Start of DATA PROVIDED
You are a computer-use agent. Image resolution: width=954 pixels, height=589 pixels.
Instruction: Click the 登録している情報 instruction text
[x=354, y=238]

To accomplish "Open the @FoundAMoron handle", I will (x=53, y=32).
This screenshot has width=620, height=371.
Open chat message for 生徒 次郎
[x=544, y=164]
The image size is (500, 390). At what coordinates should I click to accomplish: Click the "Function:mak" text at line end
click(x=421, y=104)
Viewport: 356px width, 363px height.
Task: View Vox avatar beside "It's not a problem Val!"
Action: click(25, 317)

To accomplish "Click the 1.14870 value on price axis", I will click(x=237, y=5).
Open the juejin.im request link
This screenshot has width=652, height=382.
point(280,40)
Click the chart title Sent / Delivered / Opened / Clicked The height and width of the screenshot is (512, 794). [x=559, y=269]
End of DATA PROVIDED
Start of DATA PROVIDED
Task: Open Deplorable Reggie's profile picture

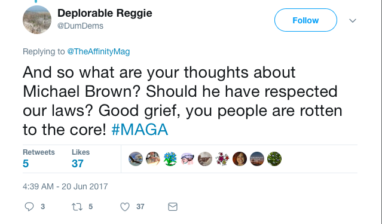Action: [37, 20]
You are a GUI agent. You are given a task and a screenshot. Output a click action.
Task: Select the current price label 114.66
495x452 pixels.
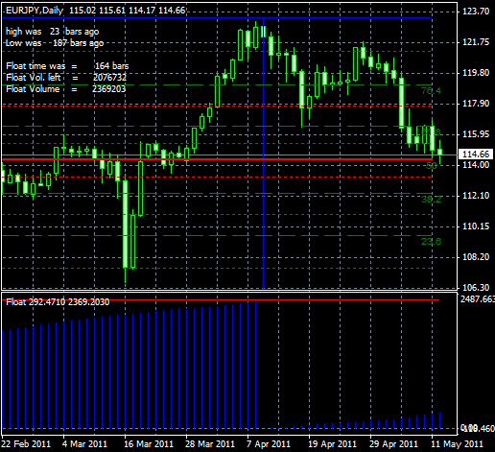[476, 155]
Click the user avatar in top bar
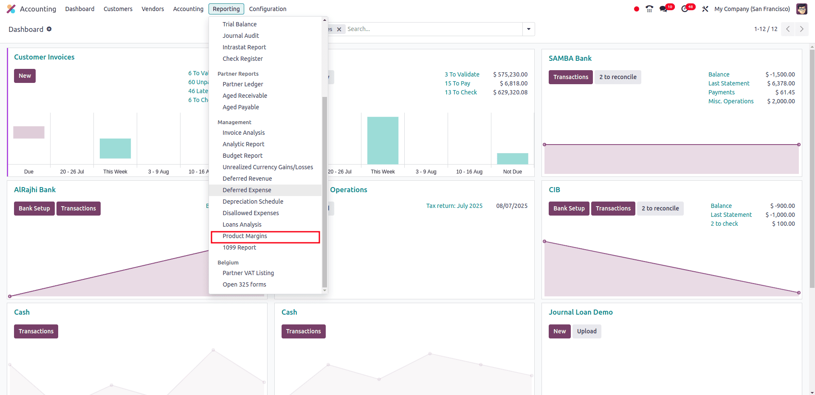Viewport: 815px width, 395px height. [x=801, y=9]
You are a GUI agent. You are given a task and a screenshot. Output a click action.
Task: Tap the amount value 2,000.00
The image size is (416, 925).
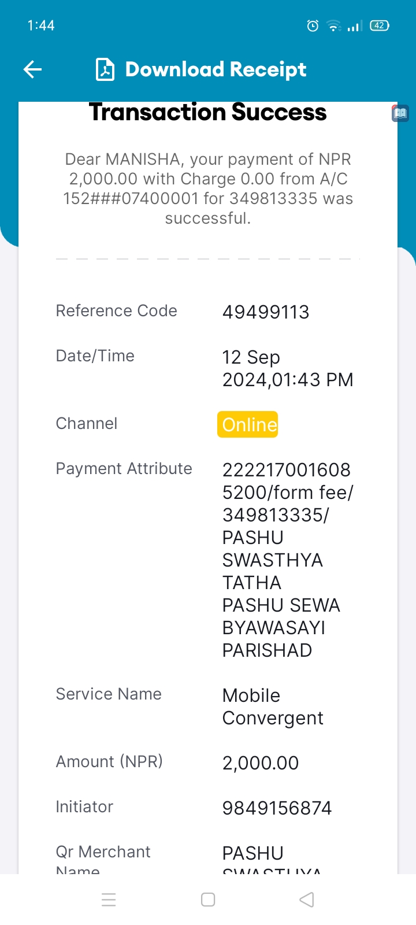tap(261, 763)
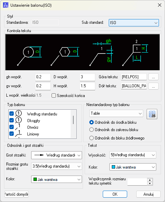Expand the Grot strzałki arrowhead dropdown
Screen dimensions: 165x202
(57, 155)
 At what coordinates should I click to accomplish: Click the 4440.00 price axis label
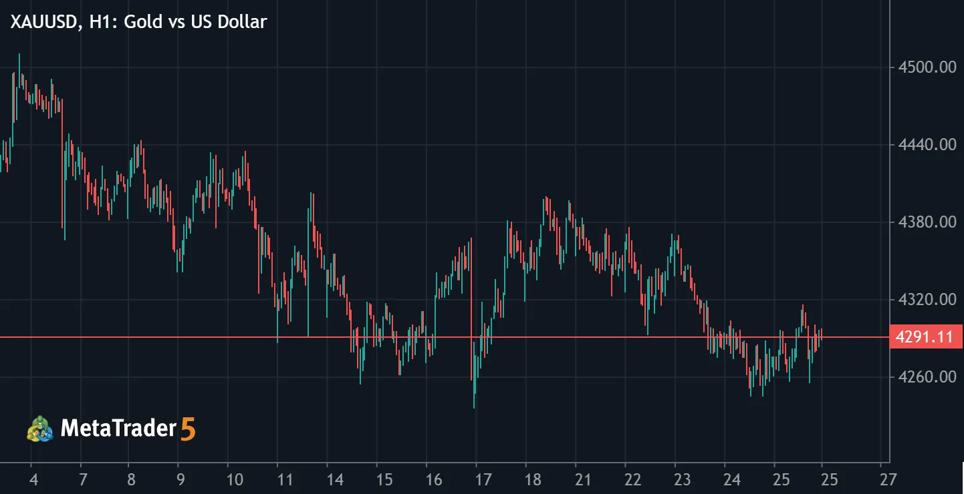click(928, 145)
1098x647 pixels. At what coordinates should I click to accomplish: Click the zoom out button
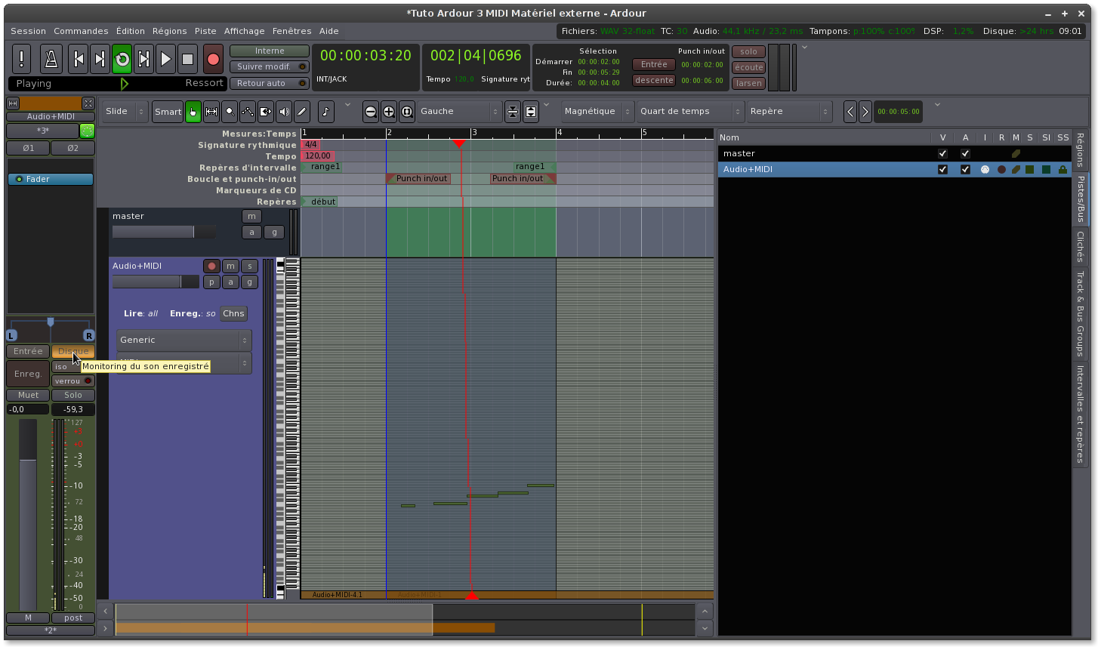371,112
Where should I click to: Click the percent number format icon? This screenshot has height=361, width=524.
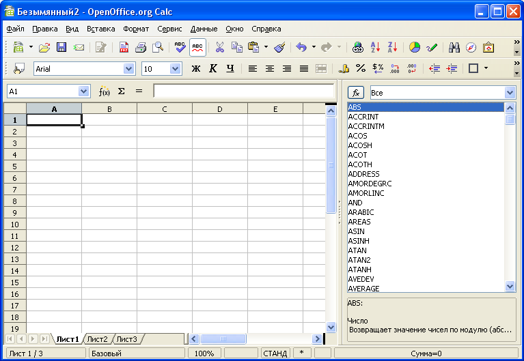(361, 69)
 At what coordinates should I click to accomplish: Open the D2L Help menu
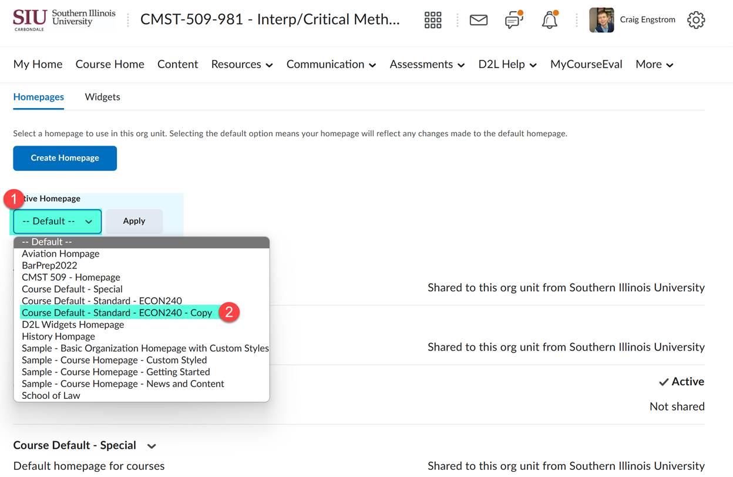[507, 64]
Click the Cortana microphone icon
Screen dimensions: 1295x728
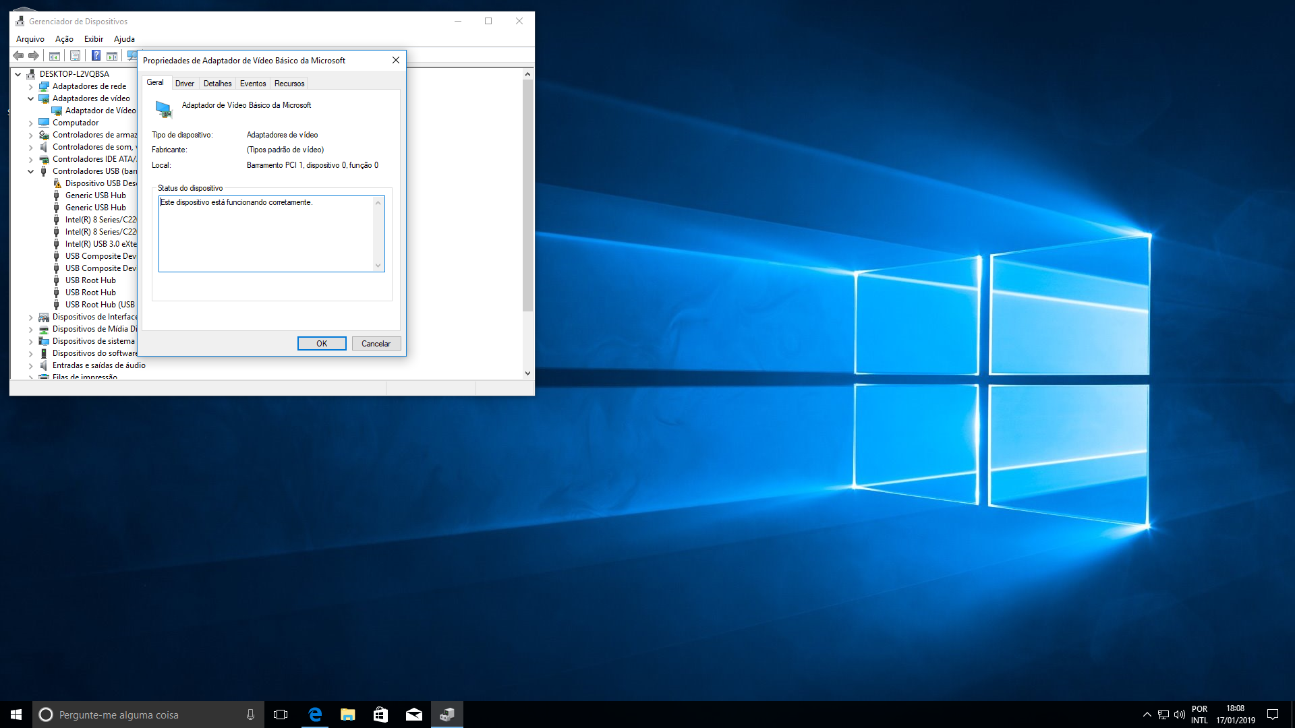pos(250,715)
End of DATA PROVIDED
Start of DATA PROVIDED
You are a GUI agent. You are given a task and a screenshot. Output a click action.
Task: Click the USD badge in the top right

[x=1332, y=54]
End of DATA PROVIDED
- **TO DO**:
Print, word for word, the lines starting with the line that contains "This screenshot has width=620, height=371." and going on through the line that contains "Click the chart".

- **SOLVED EXERCISE**:
This screenshot has width=620, height=371.
Open chat message for 生徒 次郎
[x=544, y=164]
The image size is (500, 390). At what coordinates should I click to accomplish: Click the "Function:mak" text at line end
click(x=421, y=104)
Viewport: 356px width, 363px height.
Task: View Vox avatar beside "It's not a problem Val!"
Action: click(25, 317)

To accomplish "Click the 1.14870 value on price axis", I will click(x=237, y=5).
Open the juejin.im request link
This screenshot has width=652, height=382.
point(280,40)
Click the chart title Sent / Delivered / Opened / Clicked The height and width of the screenshot is (512, 794). [x=559, y=269]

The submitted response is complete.